_Problem requirements_
Find each line of the material below in which the word "will" occurs, and return it.

_Task material_
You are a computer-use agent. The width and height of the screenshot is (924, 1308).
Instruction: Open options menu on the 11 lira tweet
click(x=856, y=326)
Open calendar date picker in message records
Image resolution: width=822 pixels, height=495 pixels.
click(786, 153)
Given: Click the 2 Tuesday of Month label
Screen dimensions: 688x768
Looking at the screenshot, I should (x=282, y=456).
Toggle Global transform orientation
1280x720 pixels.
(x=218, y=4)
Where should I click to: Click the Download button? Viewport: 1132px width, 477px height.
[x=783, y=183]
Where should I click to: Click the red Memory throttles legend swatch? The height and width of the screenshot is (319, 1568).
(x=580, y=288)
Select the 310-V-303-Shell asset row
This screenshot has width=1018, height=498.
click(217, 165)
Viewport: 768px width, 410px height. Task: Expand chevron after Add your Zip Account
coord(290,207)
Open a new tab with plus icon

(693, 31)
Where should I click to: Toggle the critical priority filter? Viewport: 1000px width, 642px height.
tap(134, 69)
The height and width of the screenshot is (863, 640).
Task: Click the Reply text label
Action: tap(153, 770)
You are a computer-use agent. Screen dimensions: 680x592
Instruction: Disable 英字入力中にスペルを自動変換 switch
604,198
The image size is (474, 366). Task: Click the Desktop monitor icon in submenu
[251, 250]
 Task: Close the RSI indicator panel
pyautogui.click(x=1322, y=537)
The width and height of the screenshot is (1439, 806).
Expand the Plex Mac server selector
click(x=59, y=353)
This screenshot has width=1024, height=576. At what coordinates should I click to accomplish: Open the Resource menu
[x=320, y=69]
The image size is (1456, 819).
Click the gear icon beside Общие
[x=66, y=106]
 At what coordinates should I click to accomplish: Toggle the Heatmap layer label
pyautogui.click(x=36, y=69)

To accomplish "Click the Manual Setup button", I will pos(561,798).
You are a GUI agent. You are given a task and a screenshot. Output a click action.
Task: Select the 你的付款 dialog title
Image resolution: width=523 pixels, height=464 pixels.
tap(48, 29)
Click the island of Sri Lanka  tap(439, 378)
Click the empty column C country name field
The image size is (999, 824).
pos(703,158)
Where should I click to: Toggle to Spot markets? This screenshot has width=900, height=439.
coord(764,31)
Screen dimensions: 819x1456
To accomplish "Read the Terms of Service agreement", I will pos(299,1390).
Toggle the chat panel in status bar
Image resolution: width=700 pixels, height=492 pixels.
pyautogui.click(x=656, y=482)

_Task output_
To accomplish "Click the Manual Setup button", I will pos(561,798).
To accomplish "Read the Terms of Service agreement", I will pos(299,1390).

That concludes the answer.